Wednesday, September 03, 2014

Useful Powershell Commands for Data Science

A while back, I ran across an article titled Useful Unix commands for data science.  The article was quite interesting, and as I read it, I began to be curious to try doing the same operations using Windows Powershell.  The idea here was not to prove that Powershell was somehow better.  I just wanted to see if I could use it to achieve similar results and add another tool to my toolbox of options for working with data.  What I found was that Powershell is a very capable language that allows nearly limitless uses, from single-line commands to full scripts that can do just about anything you want (on a Windows machine). 

What follows is a list of “exercises” derived from the commands outlined in the article cited above, and the appropriate Powershell solutions to those exercises (Note: I’m going to assume that the reader has at least some familiarity with Powershell and not go into a huge amount of detail on the ins and outs of every command(let)).  Here they are: 

Exercise 1: Import a delimited file and retrieve the sum of a single column.
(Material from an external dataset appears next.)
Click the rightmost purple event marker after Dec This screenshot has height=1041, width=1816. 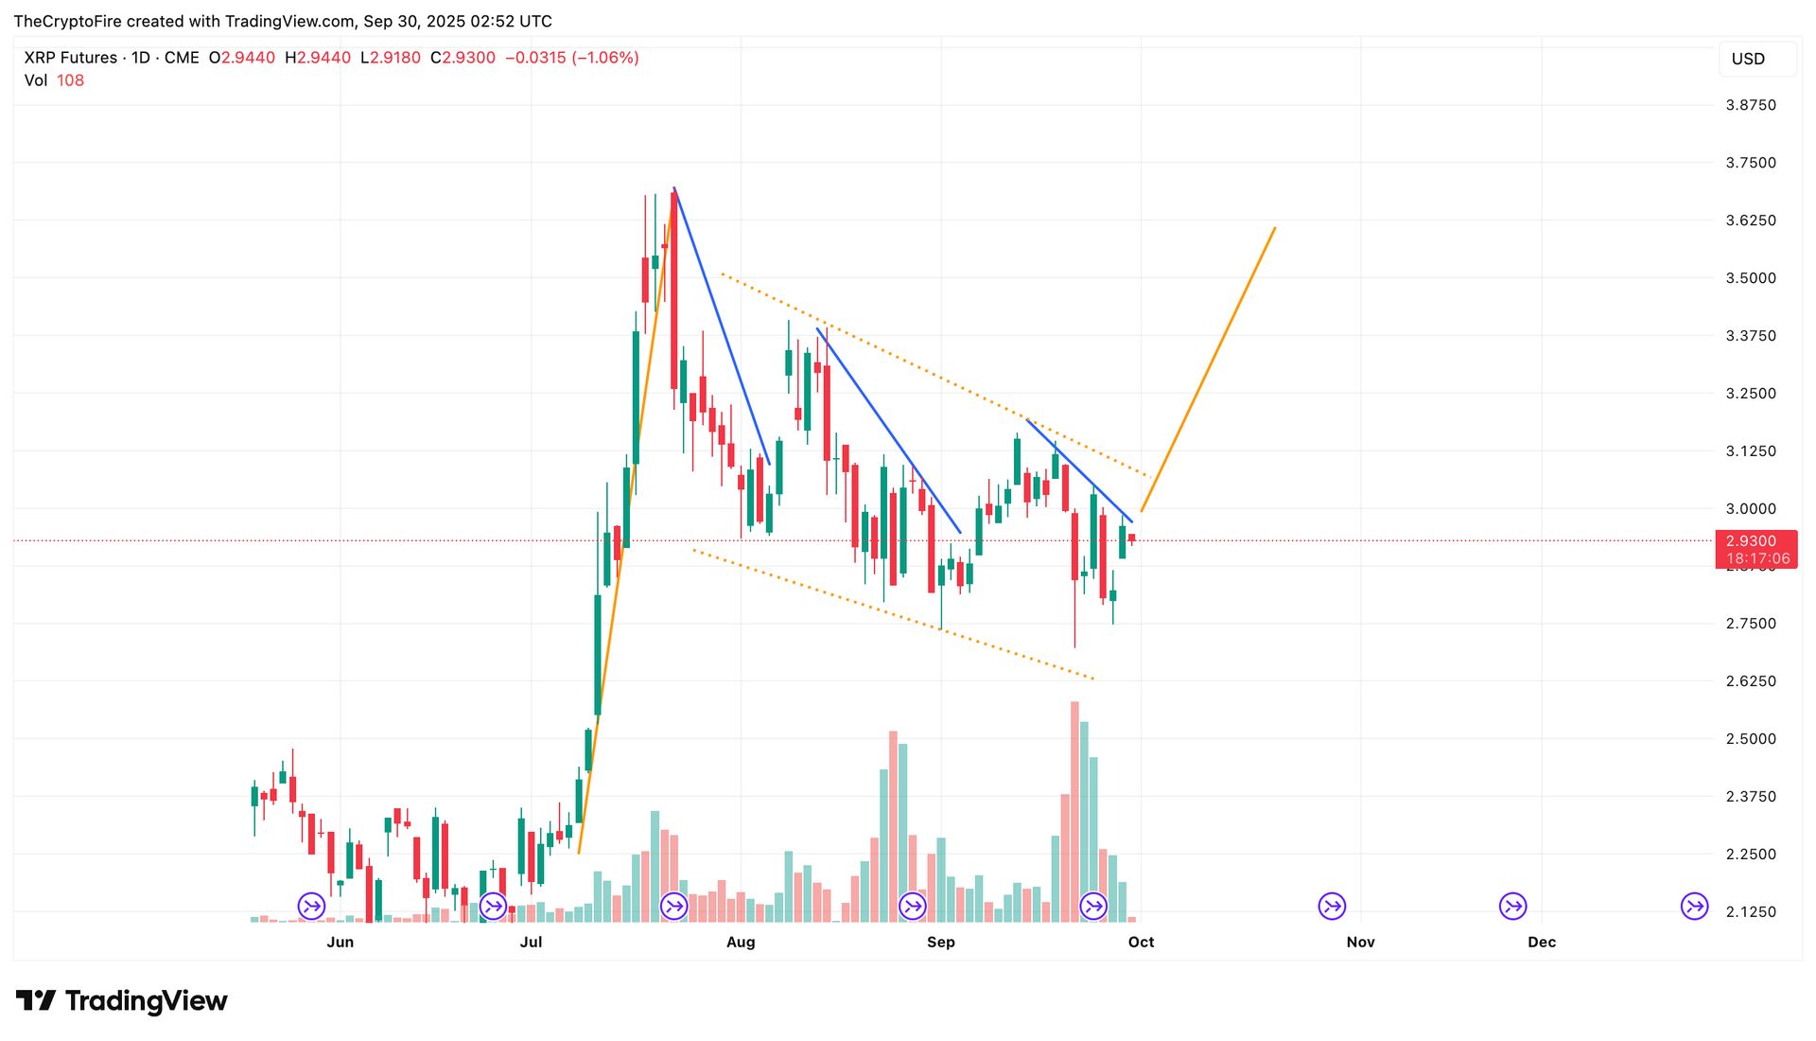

In the original article, the author read in a pipe-delimited file and produced the sum of a column within that file.  To do the same thing with Powershell requires using this command:

Import-Csv "C:\Temp2\dataMed.txt" -Delimiter "|" | Measure-Object -Property col4 -Sum

The above command uses the Import-Csv commandlet, identifying the file and delimiter.  It then pipes the results of this import to the Measure-Object commandlet, which sums the identified property (column) in the data file.  In this case, the column name is “col4”.  The results look like this:

Count    : 100000
Average  :
Sum      : 5042083
Maximum  :
Minimum  :
Property : col4

You’ll notice that there are several other columns of aggregation that we could take advantage of beyond sum.  In addition, we could do this same operation on multiple columns at once by using wildcards to identify the desired property to act on.  Here is an example that provides the sum, maximum, minimum, and average for every column in the file:

Import-Csv "C:\Temp2\dataMed.txt" -Delimiter "|" | Measure-Object -Property * -Sum -Maximum -Minimum -Average

The results look like this:

Count    : 100000
Average  : 50.68611
Sum      : 5068611
Maximum  : 100
Minimum  : 1
Property : col1

Count    : 100000
Average  : 50.29766
Sum      : 5029766
Maximum  : 100
Minimum  : 1
Property : col2

Count    : 100000
Average  : 50.61111
Sum      : 5061111
Maximum  : 100
Minimum  : 1
Property : col3

Count    : 100000
Average  : 50.42083
Sum      : 5042083
Maximum  : 100
Minimum  : 1
Property : col4

Count    : 100000
Average  : 50.56574
Sum      : 5056574
Maximum  : 100
Minimum  : 1
Property : col5


Exercise 2: Get the first N lines or the last N lines of a given file.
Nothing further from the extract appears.